Yaron.Redirect.NoWebDAV#3

The third related design issue facing the group is how to retrieve the
target of a redirect resource. The current proposal specifies the use of
WebDAV property. As argued in Yaron.Redirect.NoWebDAV#1 this is an
unnecessary complication. It is much simpler to allow people to issue a
method, such as HEAD, to the resource and allow the resource to respond to
that method with a 302. This provides a fully efficient but very simple
mechanism for discovering a redirect resource's target. Alternatively, one
could issue the method used to create the redirect resource in the first
place without a target header and allow the redirect resource to respond
with its target resource's URI. There are any number of mechanisms available
and none require the use and complexity of a WebDAV property. Therefore I
move that there MUST NOT be a requirement in the redirect draft for the
support of a WebDAV property in order to discover the target location.

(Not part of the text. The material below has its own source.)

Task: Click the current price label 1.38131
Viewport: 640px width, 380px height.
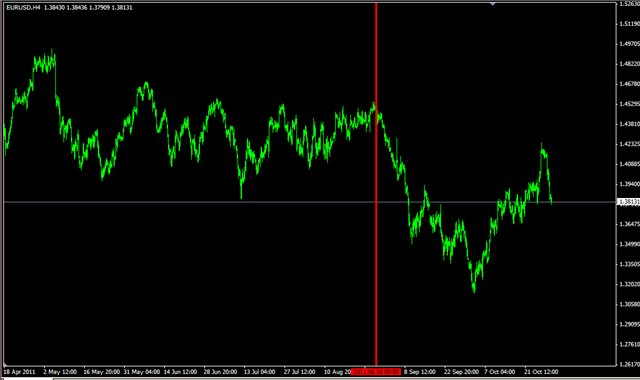Action: tap(628, 202)
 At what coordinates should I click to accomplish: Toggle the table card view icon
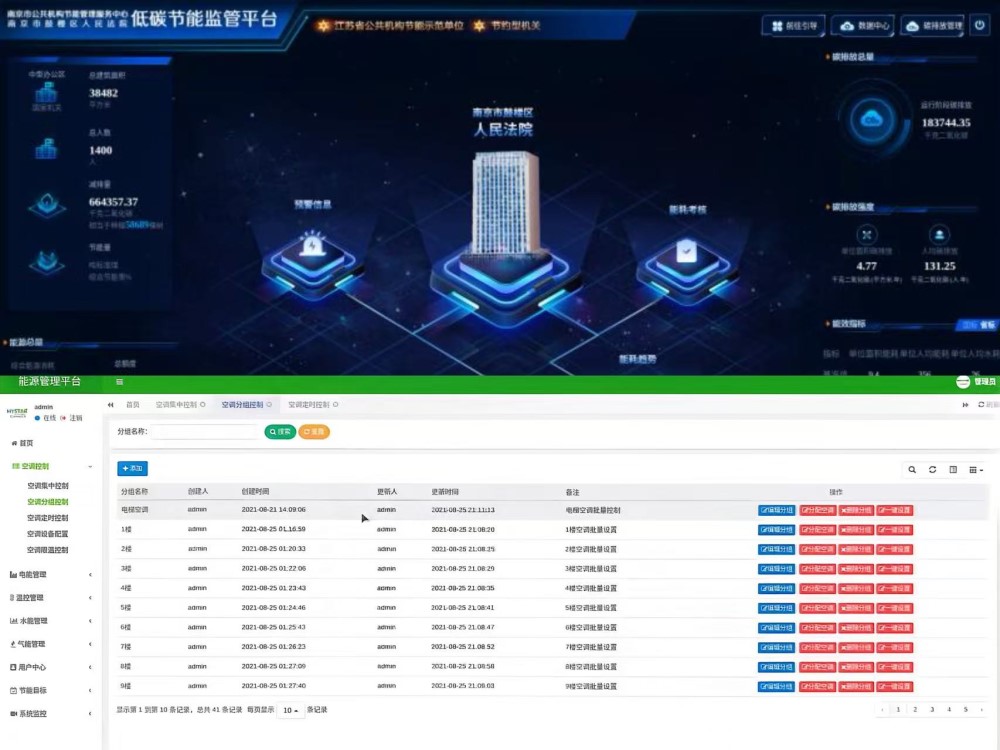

It is possible, of course, to argue that one should have a WebDAV property
to discover the target resource, even if it is not mandatory. The utility of
such a property includes the ability to use PROPFIND to collect various bits
of data about a resource in a single request as well as the ability to
search on the data. However, under closer scrutiny, neither of these
arguments holds up. 

The use of pipelining means that one can use several separate status request
messages to a resource without incurring any latency costs. Furthermore,
while there is relatively little benefit to overloading properties, there is
a very definite cost. As discussed in the WebDAV book of why and for
reasoning that is essentially identical to that given in
Yaron.Redirect.NoWebDAV#2, the requirement to provide resource state
information through properties presents a clear threat to the extensibility
of the WebDAV protocol suite. It centralizes control over new functionality
into a single point and so inhibits the ability to experiment and extend
HTTP resources.

The search confusion has been around for a while, which is surprising given
that even the DASL group has long disowned the issue. The essence of the
problem is the mistaken belief the DASL is only able to query WebDAV
properties. In fact, DASL is able to query any value associated with a
resource that has a unique name, i.e. a URI name. There is no requirement
that this value be settable or retrievable through the WebDAV property
mechanism.

Therefore I move that the bind spec MUST NOT specify much less require the
use of WebDAV properties for any purpose related to the creation/state
query/maintenance of redirect resources.